New Report Takes Deep Dive Into Holocaust Denial Memes In Canada

An analysis of over 2,900 memes found across all major social media platforms takes a deep dive into the themes, mechanics, and perpetuation of Holocaust denial in Canada.

Canadian Anti-Hate Network

Source: Unsplash

A new report highlights the prevalence and harm of antisemitic Holocaust internet memes. In an analysis of over 2,900 individual memes, the report takes a long look at how ironic humour can be used to spread hatred. 

Released by the Toronto Holocaust Museum’s Online Hate Research and Education Project, the report “Holocaust Denial, Distortion and Celebration Memes” examines the phenomenon of memes being a key tool in efforts to deny, distort, and celebrate the Holocaust.

Make a donation

“Online hate takes many forms, and not all of them are obvious. Once peddled painstakingly through a limited array of tools, hate and antisemitism can now be shared with millions on social media, often without consequences,” the report reads. “Posters and pamphlets affixed to lamp posts have effectively been replaced by Internet memes, which fulfill a similar propagandizing purpose.” 

Whether it be references to Sesame Street’s Cookie Monster or mobsters from The Sopranos, the versatility of online memes as a medium allows any notable, or even newly created, characters be recast – including for hate. 

Funded through the Government of Canada’s Anti-Racism Action Program, the report focuses on the Holocaust continues to be weaponized against Jewish people and communities while also seeking to “foster public understanding of its continued relevance in the realm of online hate.”

While a meme is any unit of cultural information, this report focuses on image and text-based memes found in “visual online environments.” These are communication tools that are easy to produce and replicate. 

In memes collected and analyzed for the report, Jews are targeted by hate speech more than any other identifiable group.

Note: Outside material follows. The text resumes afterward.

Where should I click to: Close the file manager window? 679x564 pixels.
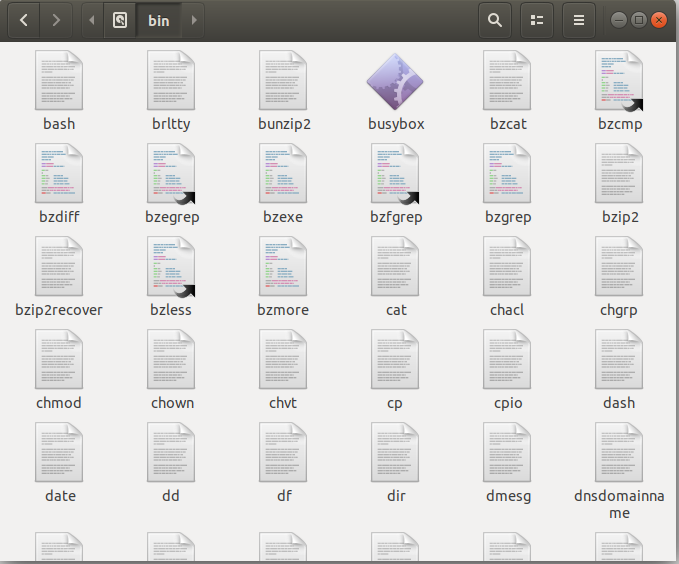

Often targeted by hate speech and hate crimes, Jewish people are the second-most targeted demographic and the most targeted religious group by police-reported hate crimes in Canada, according to OHREP. 

The Holocaust remains one of the most prominent themes in hateful memes published online by Canadians. The analysis found that in the over 2,900 memes captured for the study, 6% referenced the Holocaust in explicit terms.

The motivation behind sharing memes that distort the Holocaust can vary, the report notes.

“While some are made for the explicitly antisemitic purpose of undermining belief in the Holocaust, others invoke Holocaust memory in service of different political causes. 

“Holocaust appropriation in internet memes can distort Holocaust memory, whether or not the primary message of the meme is intentionally hateful.”

Memes that celebrate the Holocaust were more often shared as neo-Nazi and white supremacist propaganda, while denial and distortion memes served as messaging for a wider range of ideologies.

“Internet memes are often a very important tool for radicalization,” Dan Collen, one of the report’s authors and a researcher for the UJA Holocaust Education Centre's Online Hate Research and Education Project, told the Canadian Anti-Hate Network. “They're often overlooked because we associate internet memes so strongly with themes that are humourous and universally relatable and because we interpret hate propaganda as having greater barriers to access than simply making a meme. However, this is part of what makes them so effective.”

Pre-internet, the creation of hate propaganda was a risky process, Collen adds, as the creators would be responsible for the design and printing. The internet allows propagandists to mitigate these risks. Tools like social media make it easier to organize and spread propaganda simultaneously.

“The humourous expectations of internet memes also lends plausible deniability to hate movements that use them strategically. It is much easier for hate-peddlers to convince onlookers that their propaganda is "just a joke" when it is made in a format that people associate with, well, just that: a joke.” 

Collen and OHREP’s report comes on the recent release of the Hatepedia, a publicly accessible database of symbols, terms, themes, and – of course – meme characters commonly used in online hate.

Editor's Note: The Canadian Anti-Hate Network supported the grant application, and continues to provide feedback, for the Online Hate Research and Education Project and Hatepedia. Both the report’s authors, Étienne Quintal and Dan Collen, have previously contributed to the Canadian Anti-Hate Network.